Dr. Anthony Fauci, chief medical adviser to President Biden, appeared to support the idea of “double-masking,” or wearing two masks at once, during a Monday appearance on TODAY, telling anchor Savannah Guthrie that it “just makes common sense that it would likely be more effective.”

“A lot of folks are hearing now about double-masking — wearing two masks or try[ing] to get one of those N95 medical-grade masks. Do you believe that’s advisable and makes a difference?” Guthrie asked the National Institute of Allergy and Infectious Diseases director.

“You know, it likely does because I mean this is a physical covering to prevent droplets and virus to get in,” Fauci responded, appearing to condone the practice.

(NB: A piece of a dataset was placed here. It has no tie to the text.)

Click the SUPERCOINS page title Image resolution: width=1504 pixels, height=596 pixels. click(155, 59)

“So if you have a physical covering with one layer, you put another layer on, it just makes common sense that it would likely be more effective and that’s the reason why you see people either double-masking or doing a version of an N95,” he added:

Fauci’s seeming support of double-masking, a practice recently promoted by the New York Times, follows remarks he made early in the pandemic, dismissing the need for universal masking.

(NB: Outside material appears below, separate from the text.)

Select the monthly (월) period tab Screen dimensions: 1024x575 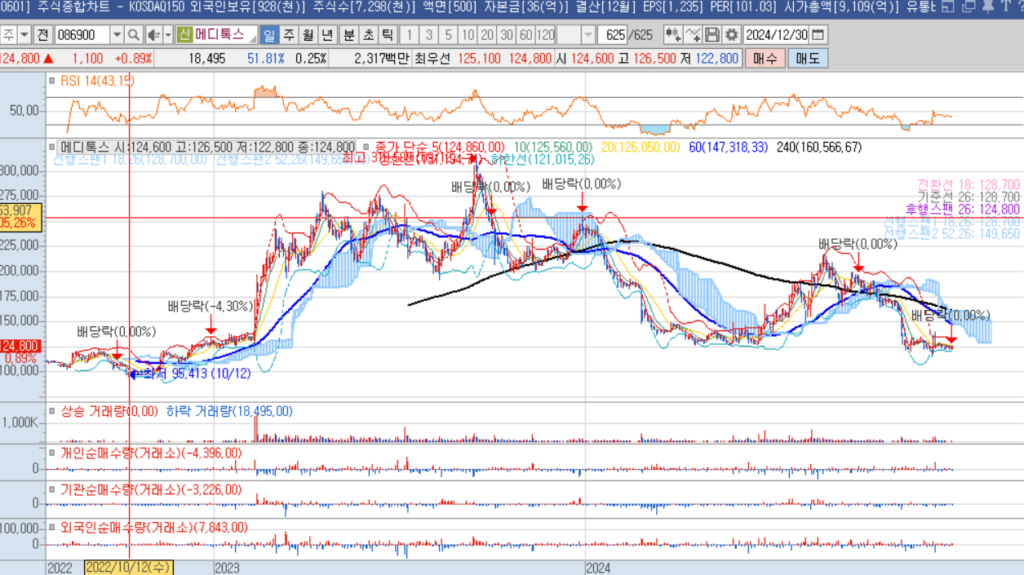tap(309, 34)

“Right now, people should not be walking, there’s no reason to be walking around with a mask,” he said in a 60 Minutes interview in March, suggesting that wearing a mask may provide more psychological relief than actual protection from the Wuhan virus.

“When you’re in the middle of an outbreak, wearing a mask might make people feel a little bit better and it might even block a droplet, but it’s not providing the perfect protection that people think that it is,” Fauci said.

“And often, there are unintended consequences. People keep fiddling with the mask and they keep touching their face,” he added:

Fauci has since reversed positions, telling Fox News in July that the U.S. “would be somewhat better off” if people had worn masks early on.

“I mean, you acted on the information you had at the time,” he explained.

Fauci has since urged Americans to mask up but removed his own during last week’s White House press briefing despite President Biden’s executive order requiring masks on federal property. Biden’s order contains limited exceptions, and agency heads must document them in writing and “require appropriate alternative safeguards, such as additional physical distancing measures, additional testing, or reconfiguration of workspace, consistent with applicable law.”

Guthrie also asked Fauci, who last year warned of a “dark time” in January, about the seven-day average showing about a 30 percent drop in coronavirus cases, with hospitalizations down in the U.S.

While Fauci said the vaccines are off to a good start, he attributed the decline to “natural peaking and plateauing.” He said the drop is not “significantly influenced” by the vaccine yet but expressed confidence that it will be “soon.”

“I just think it’s the natural course of plateauing. You know we see when you get off a holiday season, we were expecting that there may have been even more. Apparently not. We’re going to come down and stay there,” he said, adding that Americans cannot become complacent due to the prevalence of the U.K. variant in the U.S.

We cannot lose “the intensity of being able to use the public health measures to prevent the further spread,” Fauci added.